This morning I took off early before Mitzi’s day began and walked down to Felipe’s to get our golf cart (he plugs it in for an overnight charge) and talk with him about John, chapter 6. So in the same day I learn of what quantities of alcohol this Saint used to drink and maybe still does, I also spend a profound hour-and-a-half sorting out confusions that he has more than I do—it’s always amazing when that happens.
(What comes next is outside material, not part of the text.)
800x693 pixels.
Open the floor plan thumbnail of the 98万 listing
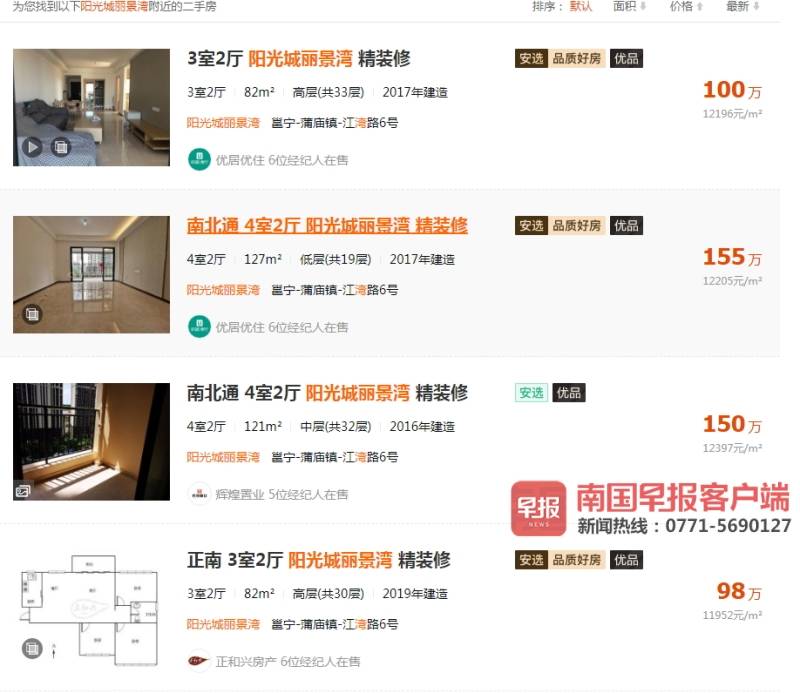[91, 608]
What a time we had going over issues of ecclesiology (they were “having church” out there when the loaves and fishes appeared!), predestination (“draw” in verse 44 means “drag” not “woo” as a suitor, and, yes, you do have to be careful of the King James version, Felipe, but don’t throw the baby out just because you think KJ was a jerk!), and about Peter thinking Jesus was the Son of God (it’s right there in verse 69, Felipe!)
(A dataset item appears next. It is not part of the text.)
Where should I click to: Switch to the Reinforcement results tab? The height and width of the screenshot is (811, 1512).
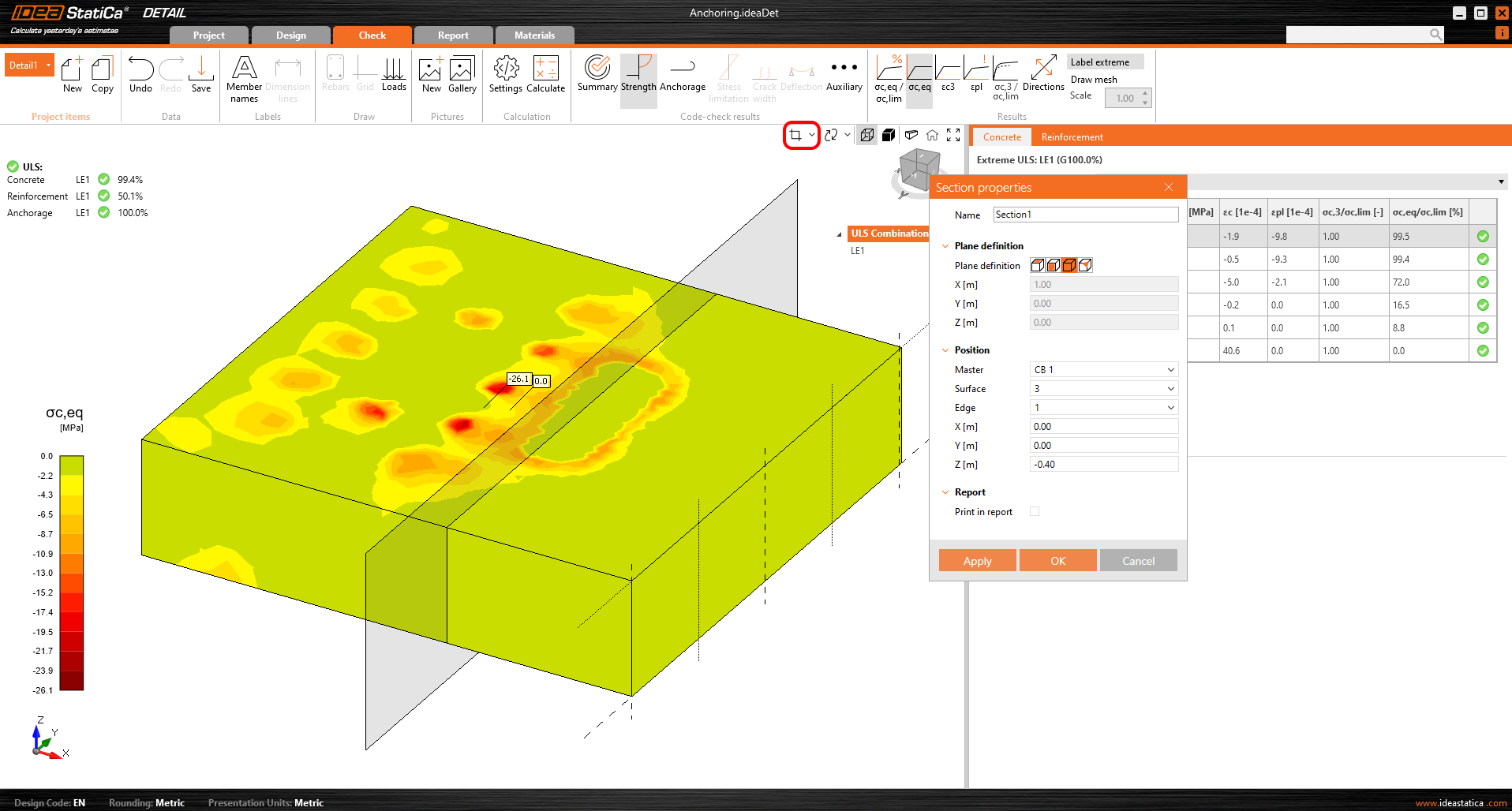point(1072,137)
I know Felipe was sober because it was 8 a.m. and he was at his coffee and cigarette when I arrived. By early on in John, chapter 6, he was in tears, however, and something about the dear Bible was touching deeply this man who has wanted to stay away from that book for many years, especially the KJV which is the version I confronted him with. His tears continued off and on and especially when we prayed together at the end of our hour-and-a-half Bible talk together.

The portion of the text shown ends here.